Record snowfall and unusually cold temperatures in February through early March have increased the likelihood of floods across northern New England and western New York.

"Rivers in these areas are expected to exceed moderate flood levels this spring if there is a quick warm up with heavy rainfall," Mary Mullusky, acting chief of NOAA's Hydrologic Services Division, told reporters.

There is also a 50 percent chance of exceeding moderate flood levels in small streams and rivers in the lower Missouri River basin in Missouri and eastern Kansas. This flood potential will be driven by rain and thunderstorms.

For a second year running, no region is at risk of exceeding major flood levels.

Much of the West beyond the Rockies will also see a warmer than average spring, with above average temperatures projected across the Far West, northern Rockies, and northern Plains eastward to include parts of the western Great Lakes, and for all of Alaska. Below normal temperatures are most likely this spring for Texas and nearby areas of New Mexico, Colorado, Kansas and Oklahoma.

The warmer temperatures echo trends seen from December through February, NOAA reported. The average temperature across global land and ocean surfaces was 1.42 degrees F above the 20th century average. This was the highest for that period since record keeping began in 1880. It surpassed the previous record set in 2007 by 0.05 degrees F.

And that comes on top of record temperatures in 2014, driven in part by rising greenhouse gas emissions.

The latest forecasts will be especially dispiriting for California, which has watched as lakes dried up and its economy lost as much $2.2 billion and shed 17,000 seasonal and part-time jobs.

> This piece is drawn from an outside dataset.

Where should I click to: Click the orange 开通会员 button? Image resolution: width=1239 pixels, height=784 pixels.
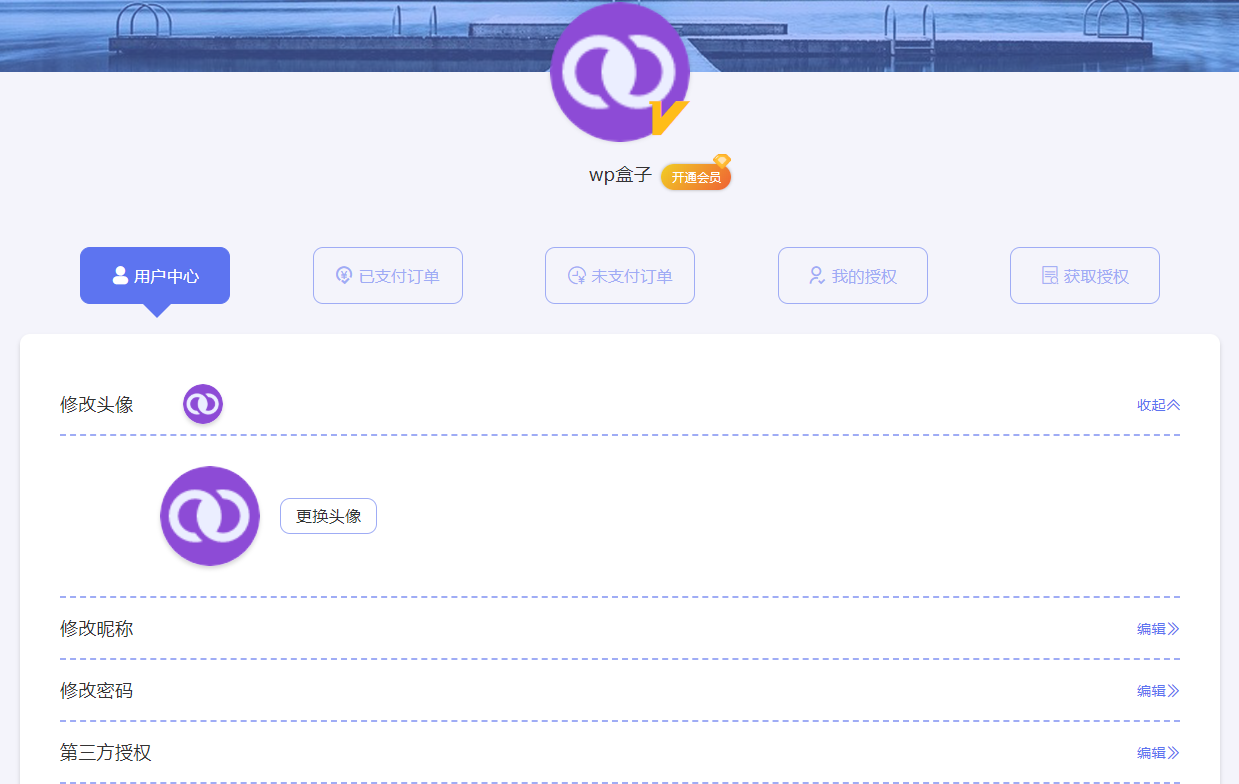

A NASA study found that California would need 11 trillion gallons of water to recover from its three-year dry spell. That's roughly equivalent to filling up Lake Meade, the U.S.'s largest reservoir, one and a half times.

"Everybody in California is under restrictions, pressure. It is not easy now and a fourth year of drought, a fifth year of drought will be more perilous as reservoirs continue to drop," NOAA hydrologist Robert Hartman said. "They are already at low levels and ... our snowpack is a record low, quite dismal. So our spring runoff is not going to be much to write home about."

Farmers have been hit especially hard, with new water restrictions forcing them to pull back on the amount of acres planted. There was an 11 percent reduction in planting acres in 2014 compared to 2013, according to Brad Rippey, meteorologist at the U.S. Department of Agriculture, with water-intensive crops like rice and cotton down a quarter.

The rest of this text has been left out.